# Question re: affair partner..need opinions



## highwood (Jan 12, 2012)

So H had two EA's both were filipino. This has really gotten into my head that he has some kind of asian fetish..even though he denies it..I do not know if I believe him. It makes me feel insecure thinking that he prefers a different kind of woman...am I reading too much into this or not?

It is so bad that if we are out somewhere..i.e. restaurant, etc. I will scan the other people to make sure that I don't see any attractive asian woman because then I start feeling anxious and want to get out of that environment...it is a major trigger for me but how do you avoid it.

It sounds so stupid I know!

If you are married and you know that here is a feature, etc. that your SO is attracted to that you do not have...how do you handle it??


----------



## SomedayDig (Jul 17, 2012)

I think it comes down to a simple word: Respect.

If your husband denies that he has an Asian fetish, maybe it was just coincidence that the EA's involved Filipino girls. Or...maybe he's embarrassed to admit something like that. You shouldn't have to "scan" places that you go with him because of a fear that he's gonna be looking. If that's how you feel at this stage, you need to ask what he does when you're NOT around. 

Have you gotten all your questions answered from him or do you think this is simply a form of PTSD for you?


----------



## highwood (Jan 12, 2012)

I don't know..maybe it is a PTSD type thing. He denies it so emphatically yet it is in my head all the time....


I said to him if I had two EA's with two guys of a different race what would you think?? He can't answer it because I know he would think what I am thinking....

I feel like a nut job...not sure if I am justified in my feelings or not


----------



## highwood (Jan 12, 2012)

...and if it was true..that he had a curiousity about asian women..would he even admit to me? I doubt it! That's another thing...sometimes I think what the hell am I doing with this guy if he prefers something Im not.


----------



## SomedayDig (Jul 17, 2012)

Oh, it's normal to feel like a complete nut job. GOD how I know that!! LOL

But you ARE justified in your feelings and don't ever think otherwise.

####################

§ **WHAT IS EXPECTED**: Reproduce the forum thread word for word, starting with "If you are married" and going on through "you're NOT around.".

§ **DATASET EXTRACT**:

####################

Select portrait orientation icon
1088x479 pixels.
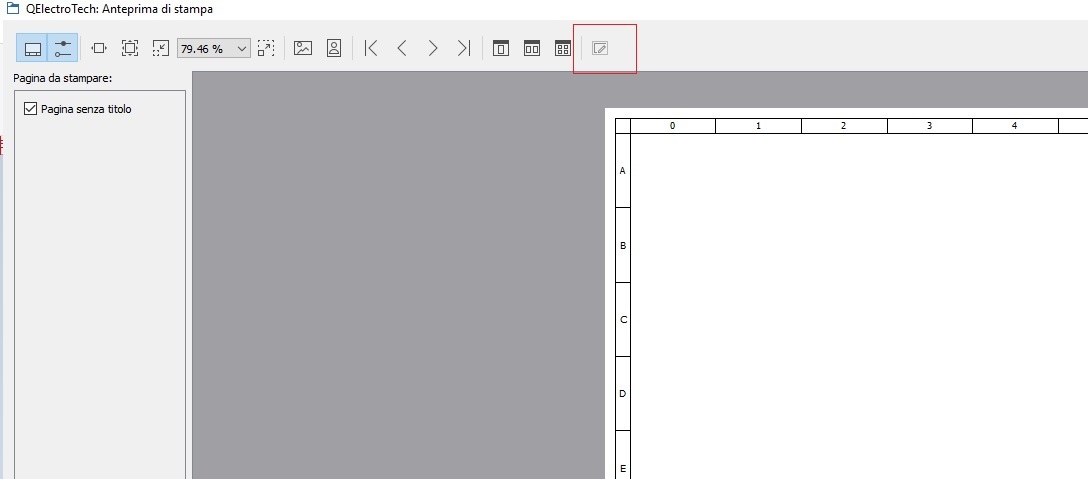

####################

§ **OUTPUT FOR THIS TASK**:
If you are married and you know that here is a feature, etc. that your SO is attracted to that you do not have...how do you handle it??


----------



## SomedayDig (Jul 17, 2012)

I think it comes down to a simple word: Respect.

If your husband denies that he has an Asian fetish, maybe it was just coincidence that the EA's involved Filipino girls. Or...maybe he's embarrassed to admit something like that. You shouldn't have to "scan" places that you go with him because of a fear that he's gonna be looking. If that's how you feel at this stage, you need to ask what he does when you're NOT around.